▶ **TASK DIRECTIONS**:
Quote the data word for word, everything from the start down to the line containing "so click(x=614, y=791).", including that line.

:::::

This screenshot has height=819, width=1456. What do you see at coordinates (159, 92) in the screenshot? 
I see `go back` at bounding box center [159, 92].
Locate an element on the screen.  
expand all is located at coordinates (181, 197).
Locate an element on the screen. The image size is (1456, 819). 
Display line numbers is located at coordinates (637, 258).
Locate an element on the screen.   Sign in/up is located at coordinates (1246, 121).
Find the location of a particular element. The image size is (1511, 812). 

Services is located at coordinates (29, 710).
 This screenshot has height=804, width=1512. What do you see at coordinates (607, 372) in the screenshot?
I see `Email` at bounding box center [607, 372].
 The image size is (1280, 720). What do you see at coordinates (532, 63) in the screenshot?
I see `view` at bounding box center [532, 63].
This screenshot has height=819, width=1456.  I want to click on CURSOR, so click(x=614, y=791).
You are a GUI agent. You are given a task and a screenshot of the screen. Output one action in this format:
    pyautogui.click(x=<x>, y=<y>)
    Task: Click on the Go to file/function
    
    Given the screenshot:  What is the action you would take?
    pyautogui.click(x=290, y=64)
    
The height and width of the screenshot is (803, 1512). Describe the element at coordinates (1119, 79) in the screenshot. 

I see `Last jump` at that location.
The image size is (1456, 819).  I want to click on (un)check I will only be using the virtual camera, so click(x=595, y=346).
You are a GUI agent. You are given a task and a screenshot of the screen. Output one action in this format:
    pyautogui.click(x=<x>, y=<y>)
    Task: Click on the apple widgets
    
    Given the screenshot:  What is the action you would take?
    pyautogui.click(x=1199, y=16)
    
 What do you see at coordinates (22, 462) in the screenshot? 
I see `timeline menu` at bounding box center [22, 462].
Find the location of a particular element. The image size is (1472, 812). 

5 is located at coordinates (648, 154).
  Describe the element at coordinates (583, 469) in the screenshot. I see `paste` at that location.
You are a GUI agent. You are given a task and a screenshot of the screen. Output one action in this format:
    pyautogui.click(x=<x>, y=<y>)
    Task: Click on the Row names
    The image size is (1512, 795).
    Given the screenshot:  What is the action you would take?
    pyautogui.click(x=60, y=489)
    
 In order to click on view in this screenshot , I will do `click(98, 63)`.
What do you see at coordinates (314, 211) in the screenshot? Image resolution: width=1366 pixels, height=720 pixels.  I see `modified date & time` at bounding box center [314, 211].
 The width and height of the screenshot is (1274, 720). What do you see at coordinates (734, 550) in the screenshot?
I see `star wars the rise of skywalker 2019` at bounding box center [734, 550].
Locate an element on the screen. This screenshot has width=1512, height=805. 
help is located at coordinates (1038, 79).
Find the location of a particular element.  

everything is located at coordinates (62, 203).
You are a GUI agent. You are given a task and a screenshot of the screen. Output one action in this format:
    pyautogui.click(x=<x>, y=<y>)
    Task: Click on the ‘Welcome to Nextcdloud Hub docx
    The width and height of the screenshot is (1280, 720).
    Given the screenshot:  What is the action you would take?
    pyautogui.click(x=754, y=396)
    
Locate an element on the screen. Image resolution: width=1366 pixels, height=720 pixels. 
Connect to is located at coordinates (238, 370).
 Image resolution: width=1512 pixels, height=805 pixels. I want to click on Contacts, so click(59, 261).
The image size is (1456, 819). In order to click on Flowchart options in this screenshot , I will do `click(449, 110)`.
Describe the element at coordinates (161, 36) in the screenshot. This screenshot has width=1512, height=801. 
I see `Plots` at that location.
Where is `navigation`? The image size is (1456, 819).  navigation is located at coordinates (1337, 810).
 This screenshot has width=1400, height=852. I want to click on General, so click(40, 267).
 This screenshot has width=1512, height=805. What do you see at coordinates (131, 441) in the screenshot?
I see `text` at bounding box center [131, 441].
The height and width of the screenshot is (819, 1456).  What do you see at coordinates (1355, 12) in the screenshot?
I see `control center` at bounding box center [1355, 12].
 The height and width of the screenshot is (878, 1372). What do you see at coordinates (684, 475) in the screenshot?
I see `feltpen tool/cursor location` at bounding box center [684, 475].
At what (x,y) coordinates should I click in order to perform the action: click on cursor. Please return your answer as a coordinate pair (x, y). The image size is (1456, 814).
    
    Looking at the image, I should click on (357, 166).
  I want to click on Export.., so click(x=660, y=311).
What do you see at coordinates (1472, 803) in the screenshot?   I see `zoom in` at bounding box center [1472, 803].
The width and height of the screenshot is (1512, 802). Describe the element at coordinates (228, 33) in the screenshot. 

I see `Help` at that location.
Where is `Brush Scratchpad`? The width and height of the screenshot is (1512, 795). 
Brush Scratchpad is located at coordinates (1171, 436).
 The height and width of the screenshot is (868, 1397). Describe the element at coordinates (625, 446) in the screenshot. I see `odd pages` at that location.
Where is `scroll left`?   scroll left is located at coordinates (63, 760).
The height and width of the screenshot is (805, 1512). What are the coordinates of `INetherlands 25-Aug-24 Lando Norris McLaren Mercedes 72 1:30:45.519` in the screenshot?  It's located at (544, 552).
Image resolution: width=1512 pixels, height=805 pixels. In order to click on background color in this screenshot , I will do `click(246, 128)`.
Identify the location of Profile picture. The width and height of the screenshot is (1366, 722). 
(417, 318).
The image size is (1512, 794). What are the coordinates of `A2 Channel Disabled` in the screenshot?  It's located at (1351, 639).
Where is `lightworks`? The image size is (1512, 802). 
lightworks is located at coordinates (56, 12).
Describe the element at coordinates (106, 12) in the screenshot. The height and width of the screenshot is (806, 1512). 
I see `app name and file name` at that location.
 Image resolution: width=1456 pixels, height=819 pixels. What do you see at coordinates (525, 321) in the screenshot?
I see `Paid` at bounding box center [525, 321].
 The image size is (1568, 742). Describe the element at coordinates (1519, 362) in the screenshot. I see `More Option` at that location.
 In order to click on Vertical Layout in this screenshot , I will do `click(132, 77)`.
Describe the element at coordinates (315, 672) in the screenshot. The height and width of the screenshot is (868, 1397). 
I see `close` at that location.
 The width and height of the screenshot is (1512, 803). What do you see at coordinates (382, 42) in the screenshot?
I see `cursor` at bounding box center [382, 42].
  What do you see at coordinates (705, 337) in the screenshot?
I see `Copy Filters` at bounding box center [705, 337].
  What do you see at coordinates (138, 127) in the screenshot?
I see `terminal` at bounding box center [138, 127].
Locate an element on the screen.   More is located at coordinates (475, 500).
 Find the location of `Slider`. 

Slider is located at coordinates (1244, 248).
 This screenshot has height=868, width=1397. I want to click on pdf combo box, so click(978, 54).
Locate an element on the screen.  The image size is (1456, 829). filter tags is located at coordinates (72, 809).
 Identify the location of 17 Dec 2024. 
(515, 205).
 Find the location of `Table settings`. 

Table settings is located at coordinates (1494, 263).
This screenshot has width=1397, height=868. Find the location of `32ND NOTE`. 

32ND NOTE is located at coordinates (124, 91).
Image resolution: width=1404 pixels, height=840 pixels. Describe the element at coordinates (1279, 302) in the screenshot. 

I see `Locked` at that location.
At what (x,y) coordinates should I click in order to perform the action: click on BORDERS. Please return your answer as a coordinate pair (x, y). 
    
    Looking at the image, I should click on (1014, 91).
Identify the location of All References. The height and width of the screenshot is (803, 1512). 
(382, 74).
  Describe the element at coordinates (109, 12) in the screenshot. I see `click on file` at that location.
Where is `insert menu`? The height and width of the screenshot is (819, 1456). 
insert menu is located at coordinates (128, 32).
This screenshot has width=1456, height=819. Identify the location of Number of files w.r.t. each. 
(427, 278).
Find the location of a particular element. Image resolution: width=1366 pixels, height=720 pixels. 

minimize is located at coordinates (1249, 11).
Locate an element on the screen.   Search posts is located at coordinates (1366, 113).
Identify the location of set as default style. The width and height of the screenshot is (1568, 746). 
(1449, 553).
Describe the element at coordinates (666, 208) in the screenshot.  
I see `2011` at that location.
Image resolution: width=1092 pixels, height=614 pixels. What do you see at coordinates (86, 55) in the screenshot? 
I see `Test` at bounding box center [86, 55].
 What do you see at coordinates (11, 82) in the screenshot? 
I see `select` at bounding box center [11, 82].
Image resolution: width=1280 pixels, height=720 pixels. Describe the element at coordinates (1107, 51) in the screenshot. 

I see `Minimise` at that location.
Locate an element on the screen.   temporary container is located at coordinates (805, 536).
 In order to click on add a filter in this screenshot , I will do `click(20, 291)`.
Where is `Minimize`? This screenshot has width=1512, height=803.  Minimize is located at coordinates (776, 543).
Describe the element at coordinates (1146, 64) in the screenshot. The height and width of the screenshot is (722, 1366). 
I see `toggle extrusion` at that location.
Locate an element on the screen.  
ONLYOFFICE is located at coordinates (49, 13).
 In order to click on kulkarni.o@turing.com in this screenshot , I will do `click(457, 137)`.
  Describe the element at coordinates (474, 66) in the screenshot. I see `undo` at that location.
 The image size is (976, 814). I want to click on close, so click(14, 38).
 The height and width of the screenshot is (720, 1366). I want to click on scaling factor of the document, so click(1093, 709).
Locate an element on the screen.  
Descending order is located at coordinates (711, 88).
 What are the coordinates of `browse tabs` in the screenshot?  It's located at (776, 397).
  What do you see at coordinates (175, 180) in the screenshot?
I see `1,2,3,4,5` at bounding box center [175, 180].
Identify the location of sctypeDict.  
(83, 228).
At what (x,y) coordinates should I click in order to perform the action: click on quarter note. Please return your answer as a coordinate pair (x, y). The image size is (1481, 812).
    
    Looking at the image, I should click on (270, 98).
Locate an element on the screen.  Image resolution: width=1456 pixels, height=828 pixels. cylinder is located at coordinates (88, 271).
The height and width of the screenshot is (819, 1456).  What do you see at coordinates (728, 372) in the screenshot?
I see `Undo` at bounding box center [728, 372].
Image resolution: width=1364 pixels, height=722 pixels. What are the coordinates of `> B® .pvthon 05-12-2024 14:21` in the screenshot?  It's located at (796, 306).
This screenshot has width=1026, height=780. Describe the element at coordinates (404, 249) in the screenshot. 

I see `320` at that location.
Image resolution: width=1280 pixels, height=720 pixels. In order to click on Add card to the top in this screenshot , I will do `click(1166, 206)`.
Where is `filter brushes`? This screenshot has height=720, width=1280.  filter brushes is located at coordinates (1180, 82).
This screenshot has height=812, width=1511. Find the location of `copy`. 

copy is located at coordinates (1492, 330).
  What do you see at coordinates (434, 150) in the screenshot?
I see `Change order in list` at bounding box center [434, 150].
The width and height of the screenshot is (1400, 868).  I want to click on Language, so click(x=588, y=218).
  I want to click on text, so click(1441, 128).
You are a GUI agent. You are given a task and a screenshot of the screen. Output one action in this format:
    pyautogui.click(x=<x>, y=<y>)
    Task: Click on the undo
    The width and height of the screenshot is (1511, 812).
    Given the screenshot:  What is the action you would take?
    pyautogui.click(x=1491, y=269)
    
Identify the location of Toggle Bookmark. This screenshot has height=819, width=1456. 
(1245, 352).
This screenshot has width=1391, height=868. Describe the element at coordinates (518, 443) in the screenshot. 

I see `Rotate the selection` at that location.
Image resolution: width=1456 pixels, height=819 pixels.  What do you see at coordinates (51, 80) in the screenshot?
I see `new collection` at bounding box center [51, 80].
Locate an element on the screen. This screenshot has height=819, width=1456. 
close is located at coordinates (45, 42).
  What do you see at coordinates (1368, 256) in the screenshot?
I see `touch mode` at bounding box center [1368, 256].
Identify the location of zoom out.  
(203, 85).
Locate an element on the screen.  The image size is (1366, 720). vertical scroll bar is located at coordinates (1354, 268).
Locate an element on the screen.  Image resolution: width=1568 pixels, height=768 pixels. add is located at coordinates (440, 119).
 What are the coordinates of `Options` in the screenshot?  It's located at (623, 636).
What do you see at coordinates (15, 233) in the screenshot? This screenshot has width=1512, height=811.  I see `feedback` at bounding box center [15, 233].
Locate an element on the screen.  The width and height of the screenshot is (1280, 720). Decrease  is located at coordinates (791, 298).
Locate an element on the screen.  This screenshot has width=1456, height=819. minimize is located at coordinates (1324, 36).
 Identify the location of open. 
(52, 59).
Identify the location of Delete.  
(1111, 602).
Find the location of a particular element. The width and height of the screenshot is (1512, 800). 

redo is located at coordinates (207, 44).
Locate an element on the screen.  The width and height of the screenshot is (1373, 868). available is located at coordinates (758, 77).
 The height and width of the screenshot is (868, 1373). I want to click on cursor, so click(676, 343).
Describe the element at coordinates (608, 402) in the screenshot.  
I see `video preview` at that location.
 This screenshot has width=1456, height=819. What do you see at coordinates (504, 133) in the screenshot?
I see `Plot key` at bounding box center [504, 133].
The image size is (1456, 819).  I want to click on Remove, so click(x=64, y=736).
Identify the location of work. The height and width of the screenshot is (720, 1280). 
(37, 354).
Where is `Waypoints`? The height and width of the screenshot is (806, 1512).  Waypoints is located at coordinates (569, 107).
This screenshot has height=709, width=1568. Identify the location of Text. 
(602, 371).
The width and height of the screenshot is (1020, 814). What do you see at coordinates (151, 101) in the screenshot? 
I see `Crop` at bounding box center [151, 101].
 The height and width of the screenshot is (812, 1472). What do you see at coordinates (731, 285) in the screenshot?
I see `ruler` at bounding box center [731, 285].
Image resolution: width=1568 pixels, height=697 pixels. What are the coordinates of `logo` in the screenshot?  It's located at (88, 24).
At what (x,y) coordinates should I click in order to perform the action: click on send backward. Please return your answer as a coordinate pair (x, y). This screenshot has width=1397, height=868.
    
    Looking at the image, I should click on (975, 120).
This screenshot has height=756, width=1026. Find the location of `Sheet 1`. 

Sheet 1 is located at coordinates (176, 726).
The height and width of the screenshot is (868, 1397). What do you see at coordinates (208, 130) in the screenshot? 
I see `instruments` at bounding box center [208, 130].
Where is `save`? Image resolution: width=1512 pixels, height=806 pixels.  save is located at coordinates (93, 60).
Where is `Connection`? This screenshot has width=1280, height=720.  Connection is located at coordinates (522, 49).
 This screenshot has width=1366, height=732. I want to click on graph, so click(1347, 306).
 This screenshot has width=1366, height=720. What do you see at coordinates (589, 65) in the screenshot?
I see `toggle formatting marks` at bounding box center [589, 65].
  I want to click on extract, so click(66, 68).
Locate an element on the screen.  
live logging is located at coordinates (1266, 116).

:::::

▶ **FINAL RESULT**:
This screenshot has height=819, width=1456. What do you see at coordinates (159, 92) in the screenshot? 
I see `go back` at bounding box center [159, 92].
Locate an element on the screen.  
expand all is located at coordinates (181, 197).
Locate an element on the screen. The image size is (1456, 819). 
Display line numbers is located at coordinates (637, 258).
Locate an element on the screen.   Sign in/up is located at coordinates (1246, 121).
Find the location of a particular element. The image size is (1511, 812). 

Services is located at coordinates (29, 710).
 This screenshot has height=804, width=1512. What do you see at coordinates (607, 372) in the screenshot?
I see `Email` at bounding box center [607, 372].
 The image size is (1280, 720). What do you see at coordinates (532, 63) in the screenshot?
I see `view` at bounding box center [532, 63].
This screenshot has height=819, width=1456.  I want to click on CURSOR, so click(x=614, y=791).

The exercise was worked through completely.